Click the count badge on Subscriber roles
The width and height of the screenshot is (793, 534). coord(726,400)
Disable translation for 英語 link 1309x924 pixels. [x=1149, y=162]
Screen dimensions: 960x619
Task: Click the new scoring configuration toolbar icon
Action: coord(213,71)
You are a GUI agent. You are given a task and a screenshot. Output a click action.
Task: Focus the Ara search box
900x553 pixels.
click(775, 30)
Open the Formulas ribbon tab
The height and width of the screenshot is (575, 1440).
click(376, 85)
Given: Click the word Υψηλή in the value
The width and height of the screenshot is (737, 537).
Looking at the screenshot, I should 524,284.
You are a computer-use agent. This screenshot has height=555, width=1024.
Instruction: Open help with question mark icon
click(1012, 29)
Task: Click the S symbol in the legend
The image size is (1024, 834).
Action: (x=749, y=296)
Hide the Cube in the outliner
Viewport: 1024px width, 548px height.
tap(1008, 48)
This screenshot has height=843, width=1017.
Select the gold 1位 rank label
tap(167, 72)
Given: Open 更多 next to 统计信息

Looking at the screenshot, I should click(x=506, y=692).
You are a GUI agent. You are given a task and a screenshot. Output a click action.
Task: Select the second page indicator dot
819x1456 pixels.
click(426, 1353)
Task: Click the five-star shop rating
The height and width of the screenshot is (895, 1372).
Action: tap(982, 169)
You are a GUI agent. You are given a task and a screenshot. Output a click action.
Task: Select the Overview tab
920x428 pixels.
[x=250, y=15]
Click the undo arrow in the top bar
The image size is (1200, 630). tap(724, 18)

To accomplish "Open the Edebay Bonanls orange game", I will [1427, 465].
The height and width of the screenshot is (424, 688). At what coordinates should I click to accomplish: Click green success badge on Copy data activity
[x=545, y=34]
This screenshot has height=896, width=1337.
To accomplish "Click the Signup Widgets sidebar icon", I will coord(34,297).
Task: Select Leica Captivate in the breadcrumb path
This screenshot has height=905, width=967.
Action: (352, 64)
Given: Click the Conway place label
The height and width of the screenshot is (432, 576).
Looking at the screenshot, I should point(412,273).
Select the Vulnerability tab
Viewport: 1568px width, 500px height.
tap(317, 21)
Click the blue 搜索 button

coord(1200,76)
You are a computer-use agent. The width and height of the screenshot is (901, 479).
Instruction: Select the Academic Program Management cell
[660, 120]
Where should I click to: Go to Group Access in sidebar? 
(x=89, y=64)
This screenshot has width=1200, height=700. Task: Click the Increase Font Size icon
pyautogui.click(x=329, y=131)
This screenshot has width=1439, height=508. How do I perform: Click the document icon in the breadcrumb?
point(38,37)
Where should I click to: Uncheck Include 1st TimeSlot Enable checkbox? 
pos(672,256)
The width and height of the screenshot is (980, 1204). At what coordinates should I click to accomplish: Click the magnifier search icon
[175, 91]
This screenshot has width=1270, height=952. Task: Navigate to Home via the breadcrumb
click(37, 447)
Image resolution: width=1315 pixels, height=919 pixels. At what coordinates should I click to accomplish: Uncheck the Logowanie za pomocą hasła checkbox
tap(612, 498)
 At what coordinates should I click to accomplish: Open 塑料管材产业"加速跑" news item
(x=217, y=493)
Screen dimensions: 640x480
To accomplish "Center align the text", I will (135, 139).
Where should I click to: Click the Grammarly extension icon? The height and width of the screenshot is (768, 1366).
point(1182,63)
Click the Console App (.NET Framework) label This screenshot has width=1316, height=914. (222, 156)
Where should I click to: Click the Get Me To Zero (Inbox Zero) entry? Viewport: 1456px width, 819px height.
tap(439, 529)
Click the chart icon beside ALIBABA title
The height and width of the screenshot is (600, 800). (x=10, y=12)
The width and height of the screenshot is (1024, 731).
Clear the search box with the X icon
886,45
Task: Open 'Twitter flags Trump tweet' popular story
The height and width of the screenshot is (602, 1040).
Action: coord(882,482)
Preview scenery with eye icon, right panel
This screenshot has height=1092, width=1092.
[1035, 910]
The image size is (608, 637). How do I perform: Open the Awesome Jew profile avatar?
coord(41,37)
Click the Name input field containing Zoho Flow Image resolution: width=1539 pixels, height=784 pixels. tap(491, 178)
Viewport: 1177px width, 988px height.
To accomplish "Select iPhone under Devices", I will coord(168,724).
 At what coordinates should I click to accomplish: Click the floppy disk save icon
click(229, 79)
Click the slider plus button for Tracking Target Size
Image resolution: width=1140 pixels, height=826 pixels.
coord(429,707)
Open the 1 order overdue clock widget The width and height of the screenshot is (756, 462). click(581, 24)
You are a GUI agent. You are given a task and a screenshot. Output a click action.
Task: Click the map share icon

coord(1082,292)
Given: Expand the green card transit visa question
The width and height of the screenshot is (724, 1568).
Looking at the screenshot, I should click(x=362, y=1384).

____________________

■ **WHAT YOU SHOULD DO**
Reproduce exactly, please, only the lines from the start of the data above to the line that contains "Given: Click the word Υψηλή in the value", with both ends kept.

■ **PROBLEM SOLUTION**
Click the count badge on Subscriber roles
The width and height of the screenshot is (793, 534). coord(726,400)
Disable translation for 英語 link 1309x924 pixels. [x=1149, y=162]
Screen dimensions: 960x619
Task: Click the new scoring configuration toolbar icon
Action: coord(213,71)
You are a GUI agent. You are given a task and a screenshot. Output a click action.
Task: Focus the Ara search box
900x553 pixels.
click(775, 30)
Open the Formulas ribbon tab
The height and width of the screenshot is (575, 1440).
click(376, 85)
Given: Click the word Υψηλή in the value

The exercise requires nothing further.